[Given entries — start]

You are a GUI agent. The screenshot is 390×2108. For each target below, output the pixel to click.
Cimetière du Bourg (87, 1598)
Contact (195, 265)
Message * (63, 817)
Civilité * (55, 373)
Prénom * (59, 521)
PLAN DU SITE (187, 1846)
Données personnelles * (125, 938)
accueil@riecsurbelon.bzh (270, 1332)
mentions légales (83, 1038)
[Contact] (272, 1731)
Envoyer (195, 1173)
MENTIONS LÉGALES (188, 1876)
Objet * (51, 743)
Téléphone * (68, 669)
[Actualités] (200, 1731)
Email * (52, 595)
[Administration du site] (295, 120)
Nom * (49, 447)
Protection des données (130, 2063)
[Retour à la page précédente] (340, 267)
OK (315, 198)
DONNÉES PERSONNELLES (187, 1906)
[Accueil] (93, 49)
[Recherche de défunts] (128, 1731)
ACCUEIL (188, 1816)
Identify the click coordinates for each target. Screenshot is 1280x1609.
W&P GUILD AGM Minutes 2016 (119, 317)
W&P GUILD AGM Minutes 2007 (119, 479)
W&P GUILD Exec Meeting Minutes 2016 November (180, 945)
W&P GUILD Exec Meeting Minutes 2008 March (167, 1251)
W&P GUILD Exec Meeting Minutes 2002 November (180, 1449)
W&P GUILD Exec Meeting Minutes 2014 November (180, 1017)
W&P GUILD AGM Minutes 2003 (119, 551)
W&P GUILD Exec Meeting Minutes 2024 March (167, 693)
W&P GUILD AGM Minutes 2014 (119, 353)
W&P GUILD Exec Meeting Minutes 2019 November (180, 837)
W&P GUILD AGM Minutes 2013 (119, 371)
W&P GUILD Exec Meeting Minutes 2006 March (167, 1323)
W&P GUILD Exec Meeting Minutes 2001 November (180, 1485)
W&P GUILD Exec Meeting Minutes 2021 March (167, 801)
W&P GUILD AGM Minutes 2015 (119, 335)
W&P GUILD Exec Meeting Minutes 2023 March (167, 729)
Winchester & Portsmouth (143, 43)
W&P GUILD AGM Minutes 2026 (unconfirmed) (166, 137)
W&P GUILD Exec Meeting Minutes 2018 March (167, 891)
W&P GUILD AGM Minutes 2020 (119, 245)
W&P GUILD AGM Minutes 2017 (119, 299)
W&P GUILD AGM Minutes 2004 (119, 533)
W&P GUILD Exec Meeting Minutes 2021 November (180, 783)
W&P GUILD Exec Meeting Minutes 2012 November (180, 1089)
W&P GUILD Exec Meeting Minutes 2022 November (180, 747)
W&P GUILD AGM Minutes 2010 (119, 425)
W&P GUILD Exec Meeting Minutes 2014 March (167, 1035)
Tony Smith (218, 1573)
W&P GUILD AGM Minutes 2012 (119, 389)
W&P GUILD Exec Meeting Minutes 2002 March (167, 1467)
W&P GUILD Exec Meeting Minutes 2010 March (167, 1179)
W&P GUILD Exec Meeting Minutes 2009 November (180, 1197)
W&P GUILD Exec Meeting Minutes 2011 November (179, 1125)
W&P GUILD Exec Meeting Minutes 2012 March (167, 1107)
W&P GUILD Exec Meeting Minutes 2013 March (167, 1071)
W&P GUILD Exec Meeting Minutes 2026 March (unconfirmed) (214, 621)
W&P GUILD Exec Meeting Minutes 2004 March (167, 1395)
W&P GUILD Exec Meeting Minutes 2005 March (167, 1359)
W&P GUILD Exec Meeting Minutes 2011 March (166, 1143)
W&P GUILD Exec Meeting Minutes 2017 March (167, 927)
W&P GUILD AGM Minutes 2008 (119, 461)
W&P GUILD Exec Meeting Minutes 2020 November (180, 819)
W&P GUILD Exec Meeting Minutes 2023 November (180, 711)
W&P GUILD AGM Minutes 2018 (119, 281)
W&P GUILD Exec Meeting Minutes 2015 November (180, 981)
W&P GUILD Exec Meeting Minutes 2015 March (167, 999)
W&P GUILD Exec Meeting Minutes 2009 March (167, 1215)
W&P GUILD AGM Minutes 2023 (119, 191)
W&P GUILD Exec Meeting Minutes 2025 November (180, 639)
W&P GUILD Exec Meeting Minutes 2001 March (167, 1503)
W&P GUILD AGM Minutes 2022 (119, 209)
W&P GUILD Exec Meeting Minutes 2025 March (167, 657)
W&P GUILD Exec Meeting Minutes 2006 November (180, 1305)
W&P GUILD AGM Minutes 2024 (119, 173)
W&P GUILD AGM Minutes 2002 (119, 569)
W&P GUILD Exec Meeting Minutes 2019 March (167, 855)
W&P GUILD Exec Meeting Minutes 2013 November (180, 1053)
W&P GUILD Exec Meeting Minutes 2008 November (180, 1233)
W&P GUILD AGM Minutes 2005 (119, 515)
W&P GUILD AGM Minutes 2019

[Given entries — finish]

* **Exercise goal**:
In the data above, find the line containing "W&P GUILD Exec Meeting Minutes 2015 November", then copy it and every later line exactly.

* **Written answer**:
W&P GUILD Exec Meeting Minutes 2015 November (180, 981)
W&P GUILD Exec Meeting Minutes 2015 March (167, 999)
W&P GUILD Exec Meeting Minutes 2009 March (167, 1215)
W&P GUILD AGM Minutes 2023 (119, 191)
W&P GUILD Exec Meeting Minutes 2025 November (180, 639)
W&P GUILD Exec Meeting Minutes 2001 March (167, 1503)
W&P GUILD AGM Minutes 2022 (119, 209)
W&P GUILD Exec Meeting Minutes 2025 March (167, 657)
W&P GUILD Exec Meeting Minutes 2006 November (180, 1305)
W&P GUILD AGM Minutes 2024 (119, 173)
W&P GUILD AGM Minutes 2002 (119, 569)
W&P GUILD Exec Meeting Minutes 2019 March (167, 855)
W&P GUILD Exec Meeting Minutes 2013 November (180, 1053)
W&P GUILD Exec Meeting Minutes 2008 November (180, 1233)
W&P GUILD AGM Minutes 2005 (119, 515)
W&P GUILD AGM Minutes 2019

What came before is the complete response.